En ce début d’année, l’heure est à l’inquiétude chez les économistes qui braquent leurs lunettes sur la Chine.
Après le krach des Bourses de Shanghai et Shenzen au mois d’août, les autorités chinoises avaient pris une série de mesures pour enrayer la dégringolade des cours : interdiction pour les gros actionnaires de vendre leurs titres, ordre aux banques d’État d’acheter massivement pour soutenir les cours (pour l’équivalent de 200 milliards d’euros environ). Puis en décembre avait été annoncée l’entrée en vigueur début janvier d’un système de « coupe-circuit » suspendant l’activité de la Bourse en cas de baisse trop brutale des cours, etc.
Résultat : le lundi 4 janvier, les cotations ont d’abord été suspendues un quart d’heure puis le recul a repris avec une telle vigueur que les Bourses ont été fermées pour la journée. Du coup, le système de « coupe-circuit » a été supprimé... Et le recul des cours continue.
A la recherche de la croissance perdue ?
Il ne faut pas exagérer l’importance économique de ces soubresauts des marchés financiers. Seule une petite partie du capital des entreprises chinoises est cotée et la chute de la Bourse aura des effets minimes sur la consommation globale, cela même s’il y aurait près de 100 millions d’actionnaires individuels.

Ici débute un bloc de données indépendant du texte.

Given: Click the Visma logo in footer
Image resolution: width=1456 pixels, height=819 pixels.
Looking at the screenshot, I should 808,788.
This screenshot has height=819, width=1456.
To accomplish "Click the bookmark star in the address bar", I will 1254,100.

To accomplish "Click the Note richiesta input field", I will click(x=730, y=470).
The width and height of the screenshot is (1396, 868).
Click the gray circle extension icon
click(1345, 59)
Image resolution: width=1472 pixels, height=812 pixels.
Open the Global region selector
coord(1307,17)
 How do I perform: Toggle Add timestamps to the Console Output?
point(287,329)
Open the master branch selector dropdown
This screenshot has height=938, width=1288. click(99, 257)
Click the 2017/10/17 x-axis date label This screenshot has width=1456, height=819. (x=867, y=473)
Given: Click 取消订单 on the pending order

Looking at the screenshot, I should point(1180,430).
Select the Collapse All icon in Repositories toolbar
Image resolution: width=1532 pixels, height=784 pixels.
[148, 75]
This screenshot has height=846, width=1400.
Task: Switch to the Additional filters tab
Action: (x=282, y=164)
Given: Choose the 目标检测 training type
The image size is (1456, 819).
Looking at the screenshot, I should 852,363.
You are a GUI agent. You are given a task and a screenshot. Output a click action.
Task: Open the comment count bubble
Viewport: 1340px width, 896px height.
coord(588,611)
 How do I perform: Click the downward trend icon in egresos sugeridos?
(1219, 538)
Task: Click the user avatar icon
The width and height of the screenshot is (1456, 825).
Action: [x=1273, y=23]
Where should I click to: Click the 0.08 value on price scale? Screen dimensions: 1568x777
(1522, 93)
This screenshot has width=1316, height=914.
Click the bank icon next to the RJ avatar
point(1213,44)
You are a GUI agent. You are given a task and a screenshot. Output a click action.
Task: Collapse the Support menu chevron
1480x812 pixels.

Le souci primordial des dirigeants chinois est en fait le ralentissement continu de la croissance vraisemblablement tombée en-dessous de 7 % durant l’année 2015 malgré les diverses mesures de soutien prises depuis 2008 (grands travaux, baisse des taux d’intérêt, etc.).
Une partie de ce ralentissement est « normale » : une économie ne peut croître éternellement à un rythme de 10 % par an. Mais la baisse de la croissance affecte avant tout l’industrie et est amplifiée par les conséquences de la hausse des salaires sur la compétitivité à l’exportation de certains produits chinois, et par de fortes tendances à la surproduction : les grandes entreprises ont investi à tour de bras... grâce à un accès privilégié au crédit. Dans le secteur de l’acier par exemple, les surplus chinois se déversent actuellement à bas prix sur le marché mondial.
Pour maintenir la compétitivité des exportations, les autorités chinoises semblent s’orienter vers une baisse de la valeur de la monnaie (le yuan). S’il n’est pas question d’un plan de relance aussi massif que précédemment, le gouvernement (reprenant certaines recettes capitalistes) paraît désormais décidé à engager une baisse des impôts sur les entreprises qui se traduira par un gonflement du déficit budgétaire. Tout cela crée un climat d’incertitude, avec des sorties importantes de capitaux.
Xi Dada sait-il où il va ?
Au-delà des données purement économiques, cette incertitude renvoie au fait que la crédibilité de la direction du PC chinois est désormais atteinte, malgré la propagande développée autour de « Xi Dada » (oncle Xi) si soucieux des intérêts du peuple et si acharné contre les corrompus. L’objectif affirmé de Xi Jinping et de son entourage immédiat est en fait de franchir une nouvelle étape de renforcement du rôle du marché (ce qui imposerait de fermer des entreprises non rentables) mais, simultanément, ils craignent les troubles sociaux qui résulteraient d’une hausse du chômage.
Pour l’heure, la principale répercussion du malaise chinois est la baisse du prix des matières premières que la Chine importait largement : l’Australie, le Brésil, des pays africains… sont donc entraînés par la déprime chinoise. Pour ce qui est du pétrole, s’y ajoute une frénésie productrice des Saoudiens et des Américains (pétrole de schiste). Ces derniers viennent de décider de se remettre à exporter l’« or noir » tandis que les Iraniens se préparent à accroître leurs ventes. Cela fragilise la Russie, les producteurs arabes et latino-américains, trop dépendants des recettes pétrolières.
Le spectre de 2008
A elle seule, la Chine n’est pas responsable du pessimisme qui taraude actuellement les observateurs économiques. En fait, si les marchés financiers de divers pays, y compris en Europe, ont accusé le coup, c’est d’abord parce que les indices d’une croissance mondiale ralentie en 2016 se multiplient, tandis que le commerce international demeure atone. Le cycle de croissance des USA pourrait approcher de sa fin, tandis que l’économie japonaise fait du surplace, et que l’Union européenne ne redémarre pas vraiment malgré les cadeaux aux entreprises.
Le financier américain George Soros a déclaré que la situation actuelle lui rappelait celle de 2008. Ce n’est pas évident, mais les indices d’instabilité sont tels que le spectre d’un effondrement des marchés financiers et d’une nouvelle récession hante bien le monde capitaliste.